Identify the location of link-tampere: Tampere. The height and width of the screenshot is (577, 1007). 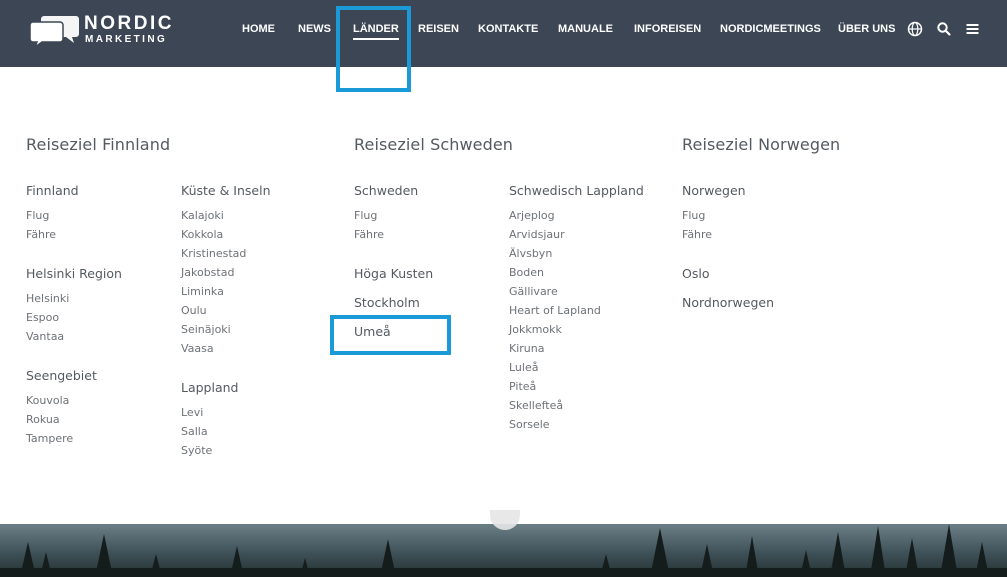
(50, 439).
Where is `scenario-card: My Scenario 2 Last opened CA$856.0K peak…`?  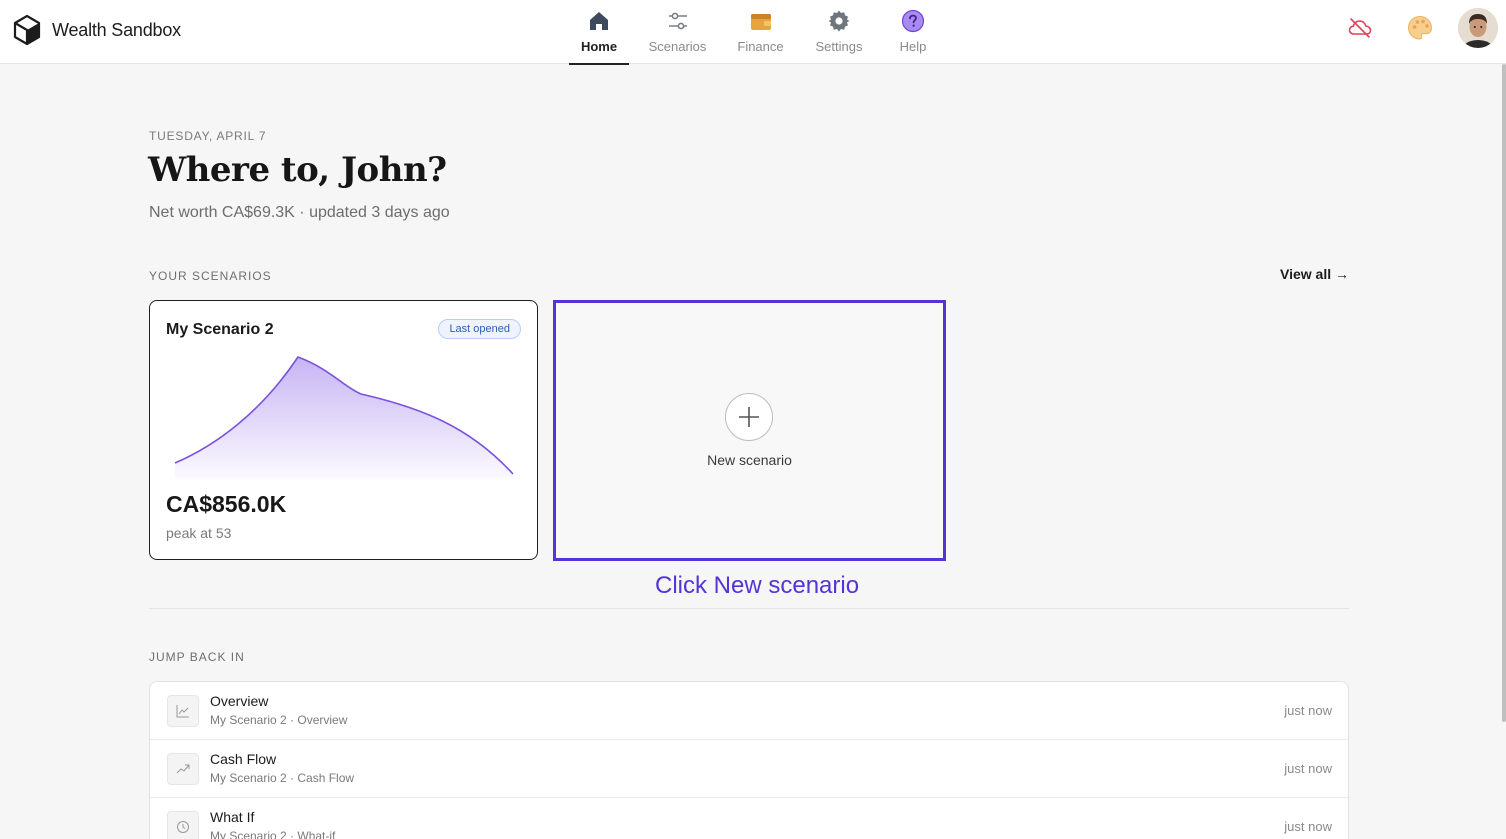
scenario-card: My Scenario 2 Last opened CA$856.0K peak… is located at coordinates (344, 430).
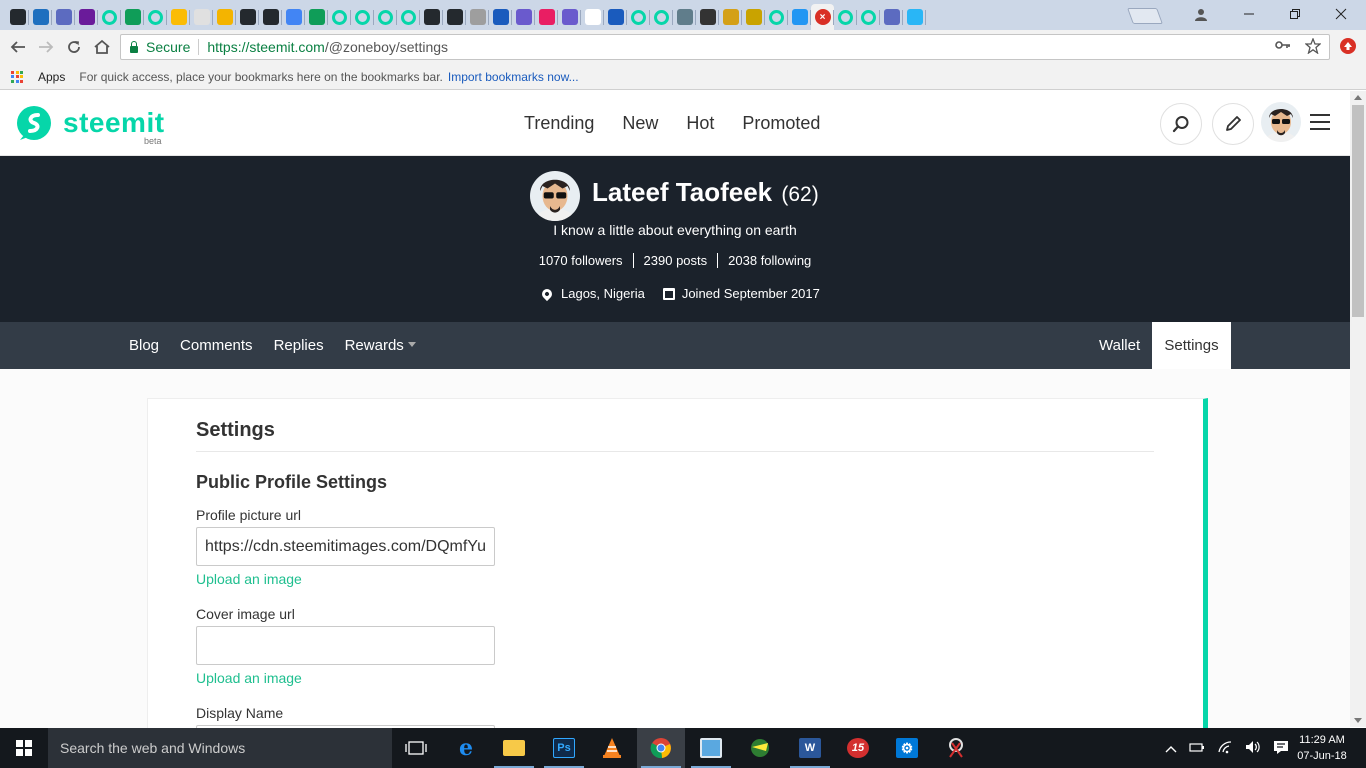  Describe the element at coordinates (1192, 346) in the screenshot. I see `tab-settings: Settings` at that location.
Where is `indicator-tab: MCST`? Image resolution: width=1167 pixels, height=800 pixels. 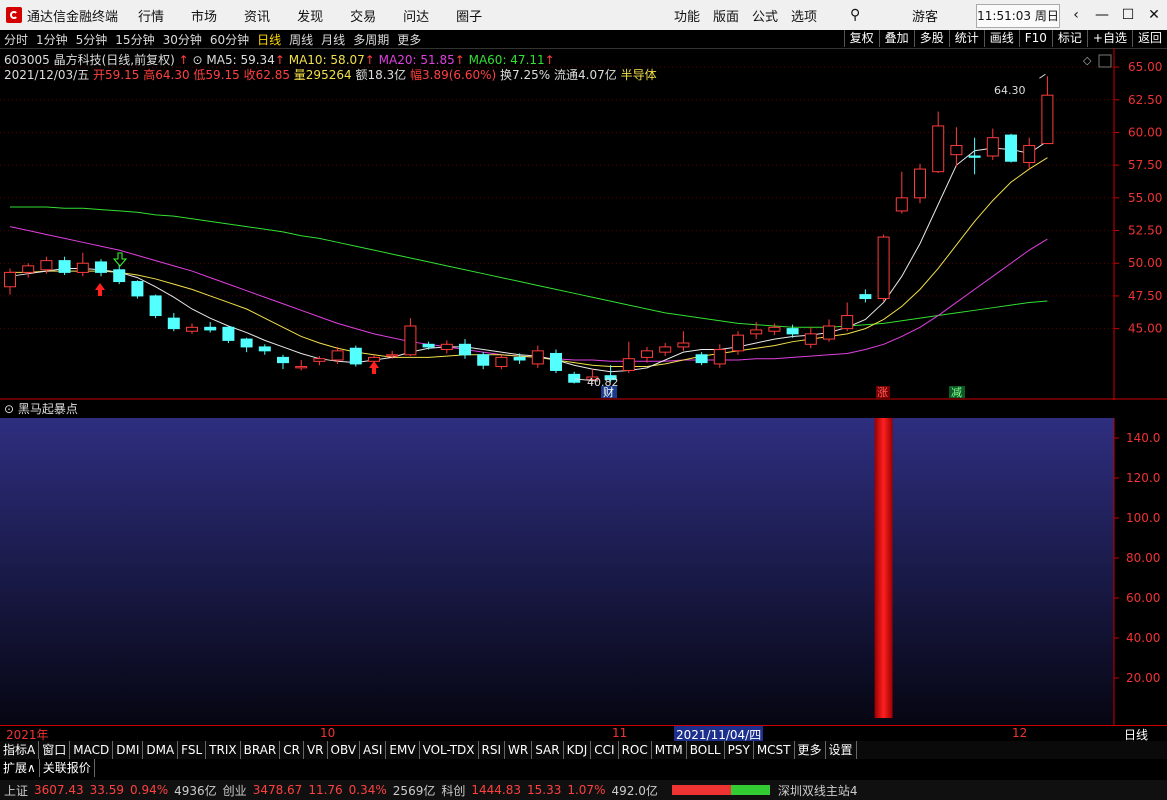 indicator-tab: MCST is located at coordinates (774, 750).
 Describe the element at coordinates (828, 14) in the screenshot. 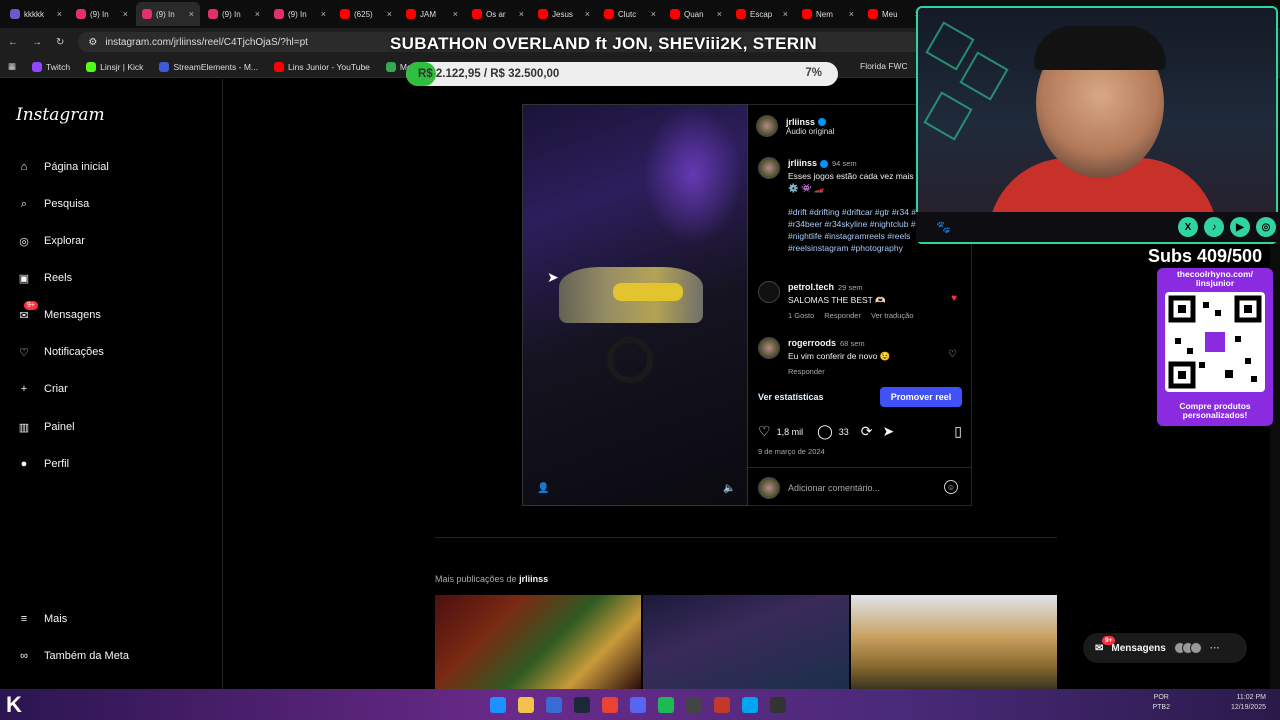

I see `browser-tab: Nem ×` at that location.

» EXERCISE PROMPT:
Recast the stretch from the line containing "Describe the element at coordinates (828, 14)" through the end of the entries as a Markdown table with the columns Row and Line, giving each line a row number. Skip blank lines and leave the pictures out.

» EXERCISE ANSWER:
| Row | Line |
|---|---|
| 1 |  Describe the element at coordinates (828, 14) in the screenshot.  |
| 2 | I see `browser-tab: Nem ×` at that location. |